As I stare down the barrel of a new Fire Emblem game, I am met with as much trepidation as I am excited. The baggage I have with this series is, at this point, tremendous. Yet, as I have completed this game with the credits rolling I am feeling... catharsis. I had never expected to have this feeling in a new Fire Emblem world again. Yet here I stand.

This is not a review of Fire Emblem Engage. It exists as a musing of an individual who has spent far too long playing a series, and learning to feel misery at its mere mention. Now, forced to grapple with the idea that the series is once again in a place that I am engaged as I was only once before, and am learning to appreciate a game for what it is, and not for what it isn’t.

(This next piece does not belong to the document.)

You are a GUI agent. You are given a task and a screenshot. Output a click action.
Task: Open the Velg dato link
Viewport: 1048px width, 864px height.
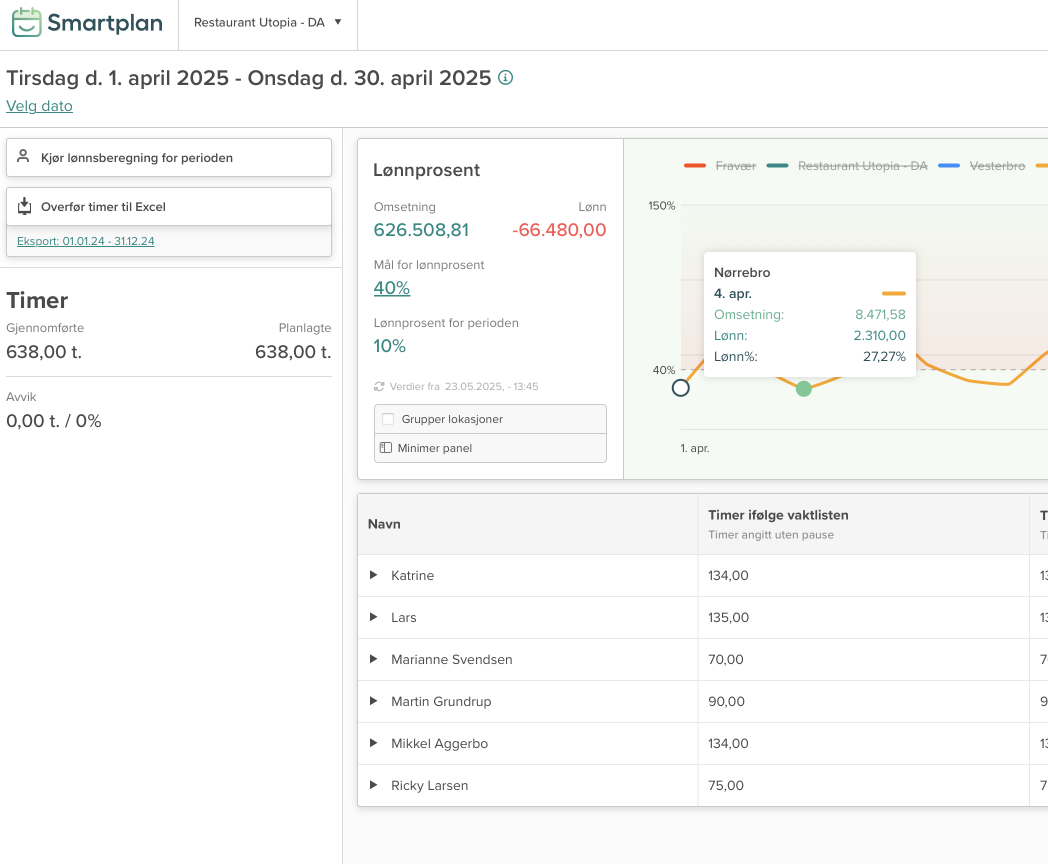coord(39,106)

Fire Emblem, for better or worse, became a high school hyperfixation for me. It was the only thing able to wrest me from endless replays of the Mother series. Not only was I able to completely entrench myself in the games and mechanics, but I had an entire history to dig through. My prior fascination was largely with a 3 game series, and with each game I had spent countless hours learning every second that each game had to offer. And now, I had a series of over 13 (at the time) games to spend my hours getting into. It was an absolute bounty of riches, of which I plundered time and again, regularly experiencing some of the most engaging and enriching tactical gameplay I had ever experienced. Oftentimes with interesting, engaging characters and stories that have stuck with me in ways that few RPGs had at that point in my life. This was my burgeoning era of learning to love RPGs, and this alongside The World Ends With You opened my horizons far beyond where they were before.

An important piece of this puzzle which I am not mentioning is how I learned to experience this series. While not my first game, Fire Emblem Awakening is what made me a Fire Emblem fan. I had not purchased it too close to launch, maybe 8 months after launch or so. My girlfriend at the time was a massive Fire Emblem fan, and I was trying to impress her by getting into one of her favorite series. By the time credits rolled, we had broken up, yet Fire Emblem remained.

I had approached the game as someone who had played other RPGs, and when given all these options to level up, change classes, learn skills, and build supports, I turned to the grind. This led to me playing Fire Emblem Awakening again and again, trying new marriage combinations, making the best units I possibly could, and trying the best combinations. As I write this now, I cannot help but feel pride for my Galeforce, Armsthrift, Limit Breaker, Vantage Dread Fighter Owain with maxed stats. It had become an obsession, and the free time granted by being an unmotivated, closeted, depressed teenager meant I was able to spend all the time in the world on this fantasy.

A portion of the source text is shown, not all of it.